>> Start TASK DATA

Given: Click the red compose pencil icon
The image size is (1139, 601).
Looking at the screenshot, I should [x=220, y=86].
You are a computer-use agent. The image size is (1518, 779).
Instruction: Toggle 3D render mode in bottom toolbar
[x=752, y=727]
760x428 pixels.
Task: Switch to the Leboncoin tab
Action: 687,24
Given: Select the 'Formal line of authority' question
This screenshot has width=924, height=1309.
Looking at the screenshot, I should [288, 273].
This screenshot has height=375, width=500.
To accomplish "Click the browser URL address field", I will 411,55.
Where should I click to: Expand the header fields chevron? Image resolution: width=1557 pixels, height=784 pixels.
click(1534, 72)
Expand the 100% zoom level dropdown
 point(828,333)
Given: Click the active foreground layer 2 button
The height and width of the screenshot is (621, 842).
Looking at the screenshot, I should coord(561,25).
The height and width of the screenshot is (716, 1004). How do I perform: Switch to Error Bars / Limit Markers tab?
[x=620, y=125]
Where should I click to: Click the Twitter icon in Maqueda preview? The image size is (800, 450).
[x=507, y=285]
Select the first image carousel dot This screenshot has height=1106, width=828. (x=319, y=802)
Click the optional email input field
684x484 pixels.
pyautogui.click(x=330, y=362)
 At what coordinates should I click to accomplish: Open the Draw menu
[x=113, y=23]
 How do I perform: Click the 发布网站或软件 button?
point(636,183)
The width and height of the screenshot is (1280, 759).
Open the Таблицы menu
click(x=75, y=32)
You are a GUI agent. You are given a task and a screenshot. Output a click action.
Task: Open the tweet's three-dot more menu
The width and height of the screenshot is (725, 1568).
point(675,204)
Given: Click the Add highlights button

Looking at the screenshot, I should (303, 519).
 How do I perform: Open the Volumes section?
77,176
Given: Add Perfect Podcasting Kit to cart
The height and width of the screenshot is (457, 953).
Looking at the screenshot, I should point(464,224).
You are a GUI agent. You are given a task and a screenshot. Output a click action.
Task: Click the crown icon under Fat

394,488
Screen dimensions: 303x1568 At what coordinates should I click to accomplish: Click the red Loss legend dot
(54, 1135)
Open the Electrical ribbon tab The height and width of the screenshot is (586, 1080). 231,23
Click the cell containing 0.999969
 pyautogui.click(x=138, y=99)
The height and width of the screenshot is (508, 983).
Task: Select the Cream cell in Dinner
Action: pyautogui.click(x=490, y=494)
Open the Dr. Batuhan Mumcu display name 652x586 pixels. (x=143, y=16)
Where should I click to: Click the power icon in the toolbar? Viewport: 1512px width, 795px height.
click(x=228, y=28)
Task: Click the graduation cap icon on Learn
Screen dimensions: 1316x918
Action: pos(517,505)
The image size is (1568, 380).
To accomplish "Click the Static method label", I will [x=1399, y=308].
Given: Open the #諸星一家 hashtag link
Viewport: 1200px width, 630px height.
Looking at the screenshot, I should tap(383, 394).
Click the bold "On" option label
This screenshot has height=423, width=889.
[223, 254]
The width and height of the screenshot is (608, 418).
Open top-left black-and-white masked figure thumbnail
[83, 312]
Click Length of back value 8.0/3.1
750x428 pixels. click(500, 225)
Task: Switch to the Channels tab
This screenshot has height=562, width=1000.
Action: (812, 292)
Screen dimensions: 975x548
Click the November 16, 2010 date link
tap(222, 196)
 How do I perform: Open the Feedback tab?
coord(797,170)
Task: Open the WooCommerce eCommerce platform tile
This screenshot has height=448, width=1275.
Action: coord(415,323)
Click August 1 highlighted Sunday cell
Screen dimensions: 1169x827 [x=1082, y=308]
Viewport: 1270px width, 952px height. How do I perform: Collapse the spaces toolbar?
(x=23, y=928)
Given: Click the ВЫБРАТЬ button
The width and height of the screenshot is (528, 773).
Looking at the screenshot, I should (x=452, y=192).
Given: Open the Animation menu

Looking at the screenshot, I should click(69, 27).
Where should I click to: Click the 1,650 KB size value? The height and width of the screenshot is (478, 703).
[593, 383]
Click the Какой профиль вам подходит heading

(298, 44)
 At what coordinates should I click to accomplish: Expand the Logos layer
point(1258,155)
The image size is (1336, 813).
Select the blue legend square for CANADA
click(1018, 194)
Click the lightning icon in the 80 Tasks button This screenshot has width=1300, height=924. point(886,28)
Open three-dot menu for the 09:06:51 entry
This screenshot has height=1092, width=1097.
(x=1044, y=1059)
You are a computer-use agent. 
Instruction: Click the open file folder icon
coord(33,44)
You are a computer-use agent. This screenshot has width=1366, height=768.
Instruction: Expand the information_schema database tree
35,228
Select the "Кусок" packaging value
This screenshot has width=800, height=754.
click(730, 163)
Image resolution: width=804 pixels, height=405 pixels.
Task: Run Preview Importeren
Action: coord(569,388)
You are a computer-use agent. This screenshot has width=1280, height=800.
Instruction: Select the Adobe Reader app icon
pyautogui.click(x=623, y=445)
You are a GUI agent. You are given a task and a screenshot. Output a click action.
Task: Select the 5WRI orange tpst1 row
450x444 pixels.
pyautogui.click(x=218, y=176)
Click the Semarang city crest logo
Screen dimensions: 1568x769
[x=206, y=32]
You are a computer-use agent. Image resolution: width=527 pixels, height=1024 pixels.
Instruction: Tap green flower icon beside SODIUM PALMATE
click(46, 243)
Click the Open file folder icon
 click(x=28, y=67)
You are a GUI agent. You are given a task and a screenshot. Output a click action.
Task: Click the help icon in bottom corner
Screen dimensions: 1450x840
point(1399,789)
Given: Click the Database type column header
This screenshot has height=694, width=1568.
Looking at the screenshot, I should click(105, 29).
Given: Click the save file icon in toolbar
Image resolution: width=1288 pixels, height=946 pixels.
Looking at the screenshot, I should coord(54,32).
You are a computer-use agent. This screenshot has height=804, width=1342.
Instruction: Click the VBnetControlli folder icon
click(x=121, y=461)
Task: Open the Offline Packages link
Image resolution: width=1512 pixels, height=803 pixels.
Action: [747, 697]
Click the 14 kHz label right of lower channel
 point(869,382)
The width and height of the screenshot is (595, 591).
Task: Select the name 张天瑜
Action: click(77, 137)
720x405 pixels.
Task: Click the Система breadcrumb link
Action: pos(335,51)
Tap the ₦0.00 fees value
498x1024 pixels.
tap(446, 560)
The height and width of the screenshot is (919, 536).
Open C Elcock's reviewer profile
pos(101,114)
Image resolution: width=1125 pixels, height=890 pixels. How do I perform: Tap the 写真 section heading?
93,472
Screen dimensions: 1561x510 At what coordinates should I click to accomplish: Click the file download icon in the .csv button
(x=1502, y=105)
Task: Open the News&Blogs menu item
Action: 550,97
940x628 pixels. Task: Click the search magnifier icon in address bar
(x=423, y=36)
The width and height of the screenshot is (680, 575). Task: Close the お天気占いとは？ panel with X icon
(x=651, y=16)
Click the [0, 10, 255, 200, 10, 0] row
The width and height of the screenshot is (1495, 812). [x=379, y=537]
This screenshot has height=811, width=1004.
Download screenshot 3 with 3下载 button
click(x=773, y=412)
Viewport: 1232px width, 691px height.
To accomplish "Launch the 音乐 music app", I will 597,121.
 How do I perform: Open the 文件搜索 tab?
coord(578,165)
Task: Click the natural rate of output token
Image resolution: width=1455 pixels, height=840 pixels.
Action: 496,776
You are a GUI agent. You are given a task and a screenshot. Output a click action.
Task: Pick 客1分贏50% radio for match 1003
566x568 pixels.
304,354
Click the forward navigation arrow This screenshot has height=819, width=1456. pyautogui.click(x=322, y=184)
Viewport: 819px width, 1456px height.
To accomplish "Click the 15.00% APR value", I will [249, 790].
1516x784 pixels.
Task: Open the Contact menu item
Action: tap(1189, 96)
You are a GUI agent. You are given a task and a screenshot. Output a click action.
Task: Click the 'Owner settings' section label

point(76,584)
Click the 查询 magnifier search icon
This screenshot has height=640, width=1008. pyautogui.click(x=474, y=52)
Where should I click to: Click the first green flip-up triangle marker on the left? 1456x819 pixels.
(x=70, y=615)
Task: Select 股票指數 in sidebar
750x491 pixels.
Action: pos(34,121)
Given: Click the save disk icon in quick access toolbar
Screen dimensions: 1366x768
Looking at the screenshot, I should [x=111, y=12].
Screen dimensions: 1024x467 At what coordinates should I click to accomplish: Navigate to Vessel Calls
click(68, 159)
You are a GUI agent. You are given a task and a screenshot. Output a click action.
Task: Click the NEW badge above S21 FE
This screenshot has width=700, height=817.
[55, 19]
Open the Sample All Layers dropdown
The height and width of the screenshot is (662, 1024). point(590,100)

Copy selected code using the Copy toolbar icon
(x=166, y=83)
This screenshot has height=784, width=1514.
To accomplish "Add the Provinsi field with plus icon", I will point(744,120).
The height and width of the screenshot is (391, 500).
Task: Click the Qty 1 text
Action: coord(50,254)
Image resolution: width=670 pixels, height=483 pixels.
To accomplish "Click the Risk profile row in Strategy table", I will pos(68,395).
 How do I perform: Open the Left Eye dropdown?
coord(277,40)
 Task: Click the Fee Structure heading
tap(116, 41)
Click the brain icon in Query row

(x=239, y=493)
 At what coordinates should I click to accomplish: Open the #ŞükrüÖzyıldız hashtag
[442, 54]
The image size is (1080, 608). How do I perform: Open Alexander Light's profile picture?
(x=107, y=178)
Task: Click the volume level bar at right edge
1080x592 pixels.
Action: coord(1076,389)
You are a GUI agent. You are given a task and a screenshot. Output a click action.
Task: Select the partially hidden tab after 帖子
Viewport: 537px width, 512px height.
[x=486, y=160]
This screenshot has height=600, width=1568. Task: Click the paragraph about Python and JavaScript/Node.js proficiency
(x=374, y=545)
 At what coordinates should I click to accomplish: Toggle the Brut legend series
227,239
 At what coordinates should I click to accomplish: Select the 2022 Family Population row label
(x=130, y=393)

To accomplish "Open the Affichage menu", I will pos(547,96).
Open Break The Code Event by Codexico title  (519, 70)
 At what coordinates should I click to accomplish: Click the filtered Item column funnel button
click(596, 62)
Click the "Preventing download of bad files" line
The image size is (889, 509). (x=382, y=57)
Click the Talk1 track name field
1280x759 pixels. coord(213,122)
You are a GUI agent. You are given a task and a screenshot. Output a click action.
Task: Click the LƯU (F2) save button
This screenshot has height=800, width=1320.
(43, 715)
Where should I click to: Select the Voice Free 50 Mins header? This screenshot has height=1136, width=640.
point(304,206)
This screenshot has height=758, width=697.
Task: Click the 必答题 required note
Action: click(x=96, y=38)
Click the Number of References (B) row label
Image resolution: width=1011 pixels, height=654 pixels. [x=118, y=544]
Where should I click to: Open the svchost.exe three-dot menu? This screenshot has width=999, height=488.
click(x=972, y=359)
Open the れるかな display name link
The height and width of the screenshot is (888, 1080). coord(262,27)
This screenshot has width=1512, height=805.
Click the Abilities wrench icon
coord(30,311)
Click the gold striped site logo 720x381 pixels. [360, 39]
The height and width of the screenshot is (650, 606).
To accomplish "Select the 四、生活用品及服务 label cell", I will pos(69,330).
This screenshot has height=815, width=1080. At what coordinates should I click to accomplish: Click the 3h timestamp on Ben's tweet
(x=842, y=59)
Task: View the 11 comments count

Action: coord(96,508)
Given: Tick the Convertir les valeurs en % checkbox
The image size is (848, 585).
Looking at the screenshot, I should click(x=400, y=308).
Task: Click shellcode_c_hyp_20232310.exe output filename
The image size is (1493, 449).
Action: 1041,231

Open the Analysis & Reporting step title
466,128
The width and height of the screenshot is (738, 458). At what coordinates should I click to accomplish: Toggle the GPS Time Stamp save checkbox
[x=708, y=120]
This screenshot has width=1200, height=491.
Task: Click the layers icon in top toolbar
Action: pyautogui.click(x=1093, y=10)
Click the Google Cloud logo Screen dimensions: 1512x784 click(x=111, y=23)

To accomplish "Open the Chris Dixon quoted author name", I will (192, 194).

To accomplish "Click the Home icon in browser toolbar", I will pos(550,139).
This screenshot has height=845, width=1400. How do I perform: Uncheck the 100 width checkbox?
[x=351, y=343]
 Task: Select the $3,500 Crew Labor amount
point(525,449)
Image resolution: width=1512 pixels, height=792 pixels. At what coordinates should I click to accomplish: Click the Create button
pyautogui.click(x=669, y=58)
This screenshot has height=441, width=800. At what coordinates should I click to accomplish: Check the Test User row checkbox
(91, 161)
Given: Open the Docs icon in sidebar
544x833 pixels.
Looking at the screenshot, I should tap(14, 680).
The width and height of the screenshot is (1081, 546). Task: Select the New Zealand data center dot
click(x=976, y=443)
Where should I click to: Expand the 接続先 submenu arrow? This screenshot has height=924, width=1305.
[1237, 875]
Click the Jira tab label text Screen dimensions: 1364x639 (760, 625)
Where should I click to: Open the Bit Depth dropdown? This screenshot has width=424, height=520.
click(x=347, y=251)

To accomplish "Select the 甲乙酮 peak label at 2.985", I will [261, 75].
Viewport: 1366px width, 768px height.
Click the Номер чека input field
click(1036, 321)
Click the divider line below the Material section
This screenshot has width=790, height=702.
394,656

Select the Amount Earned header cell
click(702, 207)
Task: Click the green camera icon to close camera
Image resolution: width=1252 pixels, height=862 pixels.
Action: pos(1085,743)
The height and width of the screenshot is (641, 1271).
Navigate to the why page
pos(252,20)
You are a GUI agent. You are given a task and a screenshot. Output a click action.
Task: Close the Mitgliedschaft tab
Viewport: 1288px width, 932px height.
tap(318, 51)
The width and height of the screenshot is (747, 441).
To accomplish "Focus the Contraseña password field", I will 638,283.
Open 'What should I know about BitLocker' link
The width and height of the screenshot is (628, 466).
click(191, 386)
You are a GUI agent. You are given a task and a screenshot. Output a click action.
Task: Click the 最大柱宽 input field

>> End TASK DATA

### WHAT YOU SHOULD DO
Can you rewrite the data from its beginning up to and including the line with "click(1534, 72)", replacing "Given" with "Goal" and changing nothing else?

### SOLVED PROBLEM
Goal: Click the red compose pencil icon
The image size is (1139, 601).
Looking at the screenshot, I should [x=220, y=86].
You are a computer-use agent. The image size is (1518, 779).
Instruction: Toggle 3D render mode in bottom toolbar
[x=752, y=727]
760x428 pixels.
Task: Switch to the Leboncoin tab
Action: 687,24
Goal: Select the 'Formal line of authority' question
This screenshot has width=924, height=1309.
Looking at the screenshot, I should [288, 273].
This screenshot has height=375, width=500.
To accomplish "Click the browser URL address field", I will 411,55.
Where should I click to: Expand the header fields chevron? Image resolution: width=1557 pixels, height=784 pixels.
click(1534, 72)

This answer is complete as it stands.